• MATERIAL FOR THIS TASK
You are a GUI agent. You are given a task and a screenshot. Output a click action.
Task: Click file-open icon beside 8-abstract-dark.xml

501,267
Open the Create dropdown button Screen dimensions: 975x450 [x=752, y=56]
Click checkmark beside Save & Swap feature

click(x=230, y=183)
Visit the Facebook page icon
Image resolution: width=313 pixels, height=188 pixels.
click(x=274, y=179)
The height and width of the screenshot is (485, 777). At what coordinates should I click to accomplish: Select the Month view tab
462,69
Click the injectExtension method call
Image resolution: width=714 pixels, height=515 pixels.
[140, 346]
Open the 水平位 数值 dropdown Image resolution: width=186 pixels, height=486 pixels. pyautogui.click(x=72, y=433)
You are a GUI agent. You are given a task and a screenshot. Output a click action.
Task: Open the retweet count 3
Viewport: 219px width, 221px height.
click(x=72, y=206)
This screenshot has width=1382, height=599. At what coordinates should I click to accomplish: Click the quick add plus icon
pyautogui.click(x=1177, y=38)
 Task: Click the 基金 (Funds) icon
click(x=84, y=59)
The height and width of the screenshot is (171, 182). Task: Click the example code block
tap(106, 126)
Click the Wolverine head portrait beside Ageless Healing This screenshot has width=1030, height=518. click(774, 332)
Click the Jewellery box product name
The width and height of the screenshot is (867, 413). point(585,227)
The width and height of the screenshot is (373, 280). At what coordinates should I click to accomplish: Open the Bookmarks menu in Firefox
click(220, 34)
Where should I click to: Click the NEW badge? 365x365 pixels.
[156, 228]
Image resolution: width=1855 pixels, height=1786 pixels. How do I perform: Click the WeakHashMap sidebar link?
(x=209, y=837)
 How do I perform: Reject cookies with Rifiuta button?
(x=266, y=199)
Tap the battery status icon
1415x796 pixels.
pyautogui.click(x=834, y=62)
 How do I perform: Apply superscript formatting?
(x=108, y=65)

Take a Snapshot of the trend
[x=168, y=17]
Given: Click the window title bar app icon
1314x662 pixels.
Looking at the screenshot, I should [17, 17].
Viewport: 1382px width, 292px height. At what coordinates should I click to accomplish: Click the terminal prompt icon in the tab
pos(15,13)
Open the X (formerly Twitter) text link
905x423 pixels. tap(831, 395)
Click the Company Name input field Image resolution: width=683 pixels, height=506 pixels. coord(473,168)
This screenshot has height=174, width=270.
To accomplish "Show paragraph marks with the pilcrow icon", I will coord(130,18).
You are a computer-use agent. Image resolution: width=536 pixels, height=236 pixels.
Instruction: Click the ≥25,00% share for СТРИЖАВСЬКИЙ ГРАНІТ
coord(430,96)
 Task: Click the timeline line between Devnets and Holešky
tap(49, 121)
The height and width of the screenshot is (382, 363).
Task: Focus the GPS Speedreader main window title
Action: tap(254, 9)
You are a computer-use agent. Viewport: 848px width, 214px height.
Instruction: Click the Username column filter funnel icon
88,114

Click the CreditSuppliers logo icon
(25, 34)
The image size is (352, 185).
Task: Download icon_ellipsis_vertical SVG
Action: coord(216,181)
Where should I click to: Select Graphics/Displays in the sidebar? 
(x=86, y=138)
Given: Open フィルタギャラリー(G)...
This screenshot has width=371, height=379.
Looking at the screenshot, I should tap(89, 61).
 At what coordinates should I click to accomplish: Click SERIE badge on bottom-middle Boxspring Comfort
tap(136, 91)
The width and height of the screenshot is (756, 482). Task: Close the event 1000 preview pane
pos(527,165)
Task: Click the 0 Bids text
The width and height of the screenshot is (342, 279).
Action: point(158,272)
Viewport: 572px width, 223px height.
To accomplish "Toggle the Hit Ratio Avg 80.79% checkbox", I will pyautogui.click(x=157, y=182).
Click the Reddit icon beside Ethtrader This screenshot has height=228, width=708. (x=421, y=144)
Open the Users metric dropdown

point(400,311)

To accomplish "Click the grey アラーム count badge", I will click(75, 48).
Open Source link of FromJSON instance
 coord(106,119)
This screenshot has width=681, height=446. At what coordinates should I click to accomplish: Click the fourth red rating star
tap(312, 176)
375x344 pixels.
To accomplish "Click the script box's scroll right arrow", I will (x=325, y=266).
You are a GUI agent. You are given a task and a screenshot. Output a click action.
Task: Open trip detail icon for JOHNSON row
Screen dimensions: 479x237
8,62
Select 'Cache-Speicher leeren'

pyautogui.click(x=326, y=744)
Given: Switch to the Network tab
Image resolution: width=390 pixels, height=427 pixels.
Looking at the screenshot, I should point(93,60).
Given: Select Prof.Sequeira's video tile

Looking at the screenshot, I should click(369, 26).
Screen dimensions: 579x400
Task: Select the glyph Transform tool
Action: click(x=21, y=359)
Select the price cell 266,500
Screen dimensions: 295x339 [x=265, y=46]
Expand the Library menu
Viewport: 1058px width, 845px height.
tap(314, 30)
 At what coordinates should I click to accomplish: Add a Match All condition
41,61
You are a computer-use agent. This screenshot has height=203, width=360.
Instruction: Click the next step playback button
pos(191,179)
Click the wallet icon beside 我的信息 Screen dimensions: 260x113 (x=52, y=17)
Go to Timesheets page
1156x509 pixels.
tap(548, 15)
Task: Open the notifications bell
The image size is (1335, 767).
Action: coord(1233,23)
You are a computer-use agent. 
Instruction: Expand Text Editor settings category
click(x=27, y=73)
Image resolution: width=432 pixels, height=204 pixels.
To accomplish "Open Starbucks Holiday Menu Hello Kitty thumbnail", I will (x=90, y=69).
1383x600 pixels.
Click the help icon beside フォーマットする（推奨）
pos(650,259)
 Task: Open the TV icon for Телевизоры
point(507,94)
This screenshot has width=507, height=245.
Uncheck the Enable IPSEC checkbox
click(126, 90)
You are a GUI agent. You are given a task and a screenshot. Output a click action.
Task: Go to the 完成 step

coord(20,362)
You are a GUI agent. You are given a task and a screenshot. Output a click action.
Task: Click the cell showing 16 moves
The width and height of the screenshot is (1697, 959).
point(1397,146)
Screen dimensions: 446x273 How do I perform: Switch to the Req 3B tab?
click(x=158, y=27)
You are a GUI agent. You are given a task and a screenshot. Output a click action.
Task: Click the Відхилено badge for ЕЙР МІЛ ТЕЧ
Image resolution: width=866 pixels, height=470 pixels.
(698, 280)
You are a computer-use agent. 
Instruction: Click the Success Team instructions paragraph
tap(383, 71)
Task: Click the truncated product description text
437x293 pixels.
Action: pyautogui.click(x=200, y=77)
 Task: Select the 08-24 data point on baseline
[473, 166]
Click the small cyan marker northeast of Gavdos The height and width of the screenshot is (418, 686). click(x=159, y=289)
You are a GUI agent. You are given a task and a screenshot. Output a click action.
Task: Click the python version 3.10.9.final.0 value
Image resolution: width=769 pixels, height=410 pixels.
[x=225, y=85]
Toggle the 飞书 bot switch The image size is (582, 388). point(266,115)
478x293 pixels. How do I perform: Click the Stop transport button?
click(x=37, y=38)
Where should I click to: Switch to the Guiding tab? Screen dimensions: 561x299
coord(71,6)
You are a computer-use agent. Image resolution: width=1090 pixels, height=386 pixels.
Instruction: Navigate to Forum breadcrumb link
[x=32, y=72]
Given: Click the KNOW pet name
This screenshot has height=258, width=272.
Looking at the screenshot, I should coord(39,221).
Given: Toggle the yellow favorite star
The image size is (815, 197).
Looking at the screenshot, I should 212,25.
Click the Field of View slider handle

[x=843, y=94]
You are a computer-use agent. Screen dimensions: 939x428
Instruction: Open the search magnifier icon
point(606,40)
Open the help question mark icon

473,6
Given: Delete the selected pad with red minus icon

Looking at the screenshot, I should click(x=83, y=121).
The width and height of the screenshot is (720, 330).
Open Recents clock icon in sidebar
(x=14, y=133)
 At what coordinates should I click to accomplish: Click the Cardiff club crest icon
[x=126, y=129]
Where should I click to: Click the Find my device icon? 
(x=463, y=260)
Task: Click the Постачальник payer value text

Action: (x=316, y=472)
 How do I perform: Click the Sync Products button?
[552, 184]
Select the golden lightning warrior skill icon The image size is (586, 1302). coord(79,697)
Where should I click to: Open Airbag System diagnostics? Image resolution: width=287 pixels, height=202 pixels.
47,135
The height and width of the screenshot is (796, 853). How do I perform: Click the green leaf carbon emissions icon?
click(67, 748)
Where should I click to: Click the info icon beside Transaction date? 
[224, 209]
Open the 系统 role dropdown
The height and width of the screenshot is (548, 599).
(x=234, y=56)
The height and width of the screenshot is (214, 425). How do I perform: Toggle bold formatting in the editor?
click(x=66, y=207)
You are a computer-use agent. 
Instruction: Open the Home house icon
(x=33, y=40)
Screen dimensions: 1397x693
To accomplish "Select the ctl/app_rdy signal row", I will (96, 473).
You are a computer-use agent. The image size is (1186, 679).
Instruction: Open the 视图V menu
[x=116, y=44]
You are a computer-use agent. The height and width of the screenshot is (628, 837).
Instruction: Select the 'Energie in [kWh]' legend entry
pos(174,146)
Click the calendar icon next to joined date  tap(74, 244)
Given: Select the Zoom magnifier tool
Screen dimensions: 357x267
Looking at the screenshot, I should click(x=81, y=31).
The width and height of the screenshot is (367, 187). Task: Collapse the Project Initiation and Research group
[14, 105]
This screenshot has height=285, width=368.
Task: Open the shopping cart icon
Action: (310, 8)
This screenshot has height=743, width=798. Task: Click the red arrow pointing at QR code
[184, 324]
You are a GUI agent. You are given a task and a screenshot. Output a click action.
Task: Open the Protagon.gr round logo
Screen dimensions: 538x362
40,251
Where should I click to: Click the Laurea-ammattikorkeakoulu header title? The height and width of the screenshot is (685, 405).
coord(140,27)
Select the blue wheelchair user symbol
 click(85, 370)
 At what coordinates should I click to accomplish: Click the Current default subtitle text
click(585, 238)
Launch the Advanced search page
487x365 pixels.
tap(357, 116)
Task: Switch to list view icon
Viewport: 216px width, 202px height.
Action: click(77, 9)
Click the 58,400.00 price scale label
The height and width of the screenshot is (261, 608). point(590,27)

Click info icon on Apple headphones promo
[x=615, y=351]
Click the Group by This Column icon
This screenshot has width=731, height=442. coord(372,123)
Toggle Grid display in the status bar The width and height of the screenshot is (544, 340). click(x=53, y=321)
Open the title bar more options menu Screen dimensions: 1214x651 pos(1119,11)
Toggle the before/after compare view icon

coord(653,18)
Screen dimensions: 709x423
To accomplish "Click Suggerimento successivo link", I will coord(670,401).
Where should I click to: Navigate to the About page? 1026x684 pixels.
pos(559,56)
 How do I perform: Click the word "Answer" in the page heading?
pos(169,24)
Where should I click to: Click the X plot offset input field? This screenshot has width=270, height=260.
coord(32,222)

• TRY IT
Go over the data above and copy every line that has the word "computer" in it.

• ANSWER FOR THE TASK
You are a computer-use agent. Image resolution: width=536 pixels, height=236 pixels.
You are a computer-use agent. Viewport: 848px width, 214px height.
You are a computer-use agent. This screenshot has height=203, width=360.
You are a computer-use agent. 
You are a computer-use agent. 
You are a computer-use agent. Image resolution: width=1090 pixels, height=386 pixels.
You are a computer-use agent. Screen dimensions: 939x428
You are a computer-use agent. 
You are a computer-use agent. The image size is (1186, 679).
You are a computer-use agent. The height and width of the screenshot is (628, 837).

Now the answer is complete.